The only relevant metric here is how often each thing makes mistakes. Programs are the most reliable, though far from 100%, humans are much less than that, and LLMs are around the level of humans, depending on the humans and the LLM.
When human makes a mistake, we call it a mistake. When human lies, we call it a lie. In both cases, we blame the human.
When LLM does the same, we call it hallucination and blame the human.
Which is the correct reaction, because LLM isn't a human and can't be held accountable.
Programs can be very close to 100% reliable when made well.
In my life, I've never seen `sort` produce output that wasn't properly sorted. I've never seen a calculator come up with the wrong answer when adding two numbers. I have seen filesystems fail to produce the exact same data that was previously written, but this is something that happens once in a blue moon, and the process is done probably millions of times a day on my computers.
There are bugs, but bugs can be reduced to a very low level with time, effort, and motivation. And technically, most bugs are predictable in theory, they just aren't known ahead of time. There are hardware issues, but those are usually extremely rare.
Nothing is 100% predictable, but software can get to a point that's almost indistinguishable.

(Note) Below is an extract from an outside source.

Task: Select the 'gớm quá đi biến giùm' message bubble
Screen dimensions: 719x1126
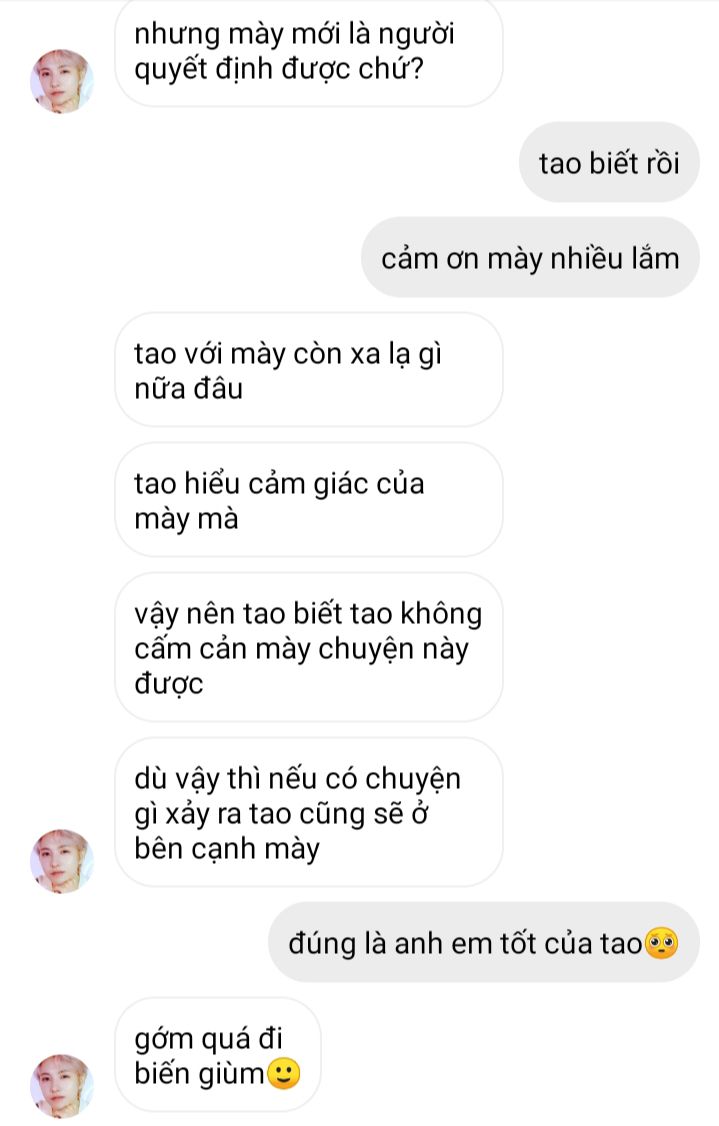Action: pyautogui.click(x=218, y=1055)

> Programs can be very close to 100% reliable when made well.
This is a tautology.
> I've never seen a calculator come up with the wrong answer when adding two numbers.
https://imgz.org/i6XLg7Fz.png
> And technically, most bugs are predictable in theory, they just aren't known ahead of time.
When we're talking about reliability, it doesn't matter whether a thing can be reliable in theory, it matters whether it's reliable in practice. Software is unreliable, humans are unreliable, LLMs are unreliable. To claim otherwise is just wishful thinking.
That's not a tautology. You said "programs are the most reliable, though far from 100%"; they're just telling you that your upper bound for well-made programs is too low.
You mixed up correctness and reliability.
The ios calculator will make the same incorrect calculation, but reliably, every time.
9 replies →
RE: the calculator screenshot - it's still reliable because the same answer will be produced for the same inputs every time. And the behavior, though possibly confusing to the end user at times, is based on choices made in the design of the system (floating point vs integer representations, rounding/truncating behavior, etc). It's reliable deterministic logic all the way down.
2 replies →
> > Programs can be very close to 100% reliable when made well. > This is a tautology.
No it's not. There are plenty of things that can't be 100% reliable no matter how well they're made. A perfect bridge is still going to break down and eventually fall apart. The best possible motion-activated light is going to have false positives and false negatives because the real world is messy. Light bulbs will burn out no matter how much care and effort goes into them.
In any case, unless you assert that programs are never made well, then your own statement disproves your previous statement that the reliability of programs is "far from 100%."
Plenty of software is extremely reliable in practice. It's just easy to forget about it because good, reliable software tends to be invisible.
2 replies →
>I've never seen a calculator come up with the wrong answer when adding two numbers.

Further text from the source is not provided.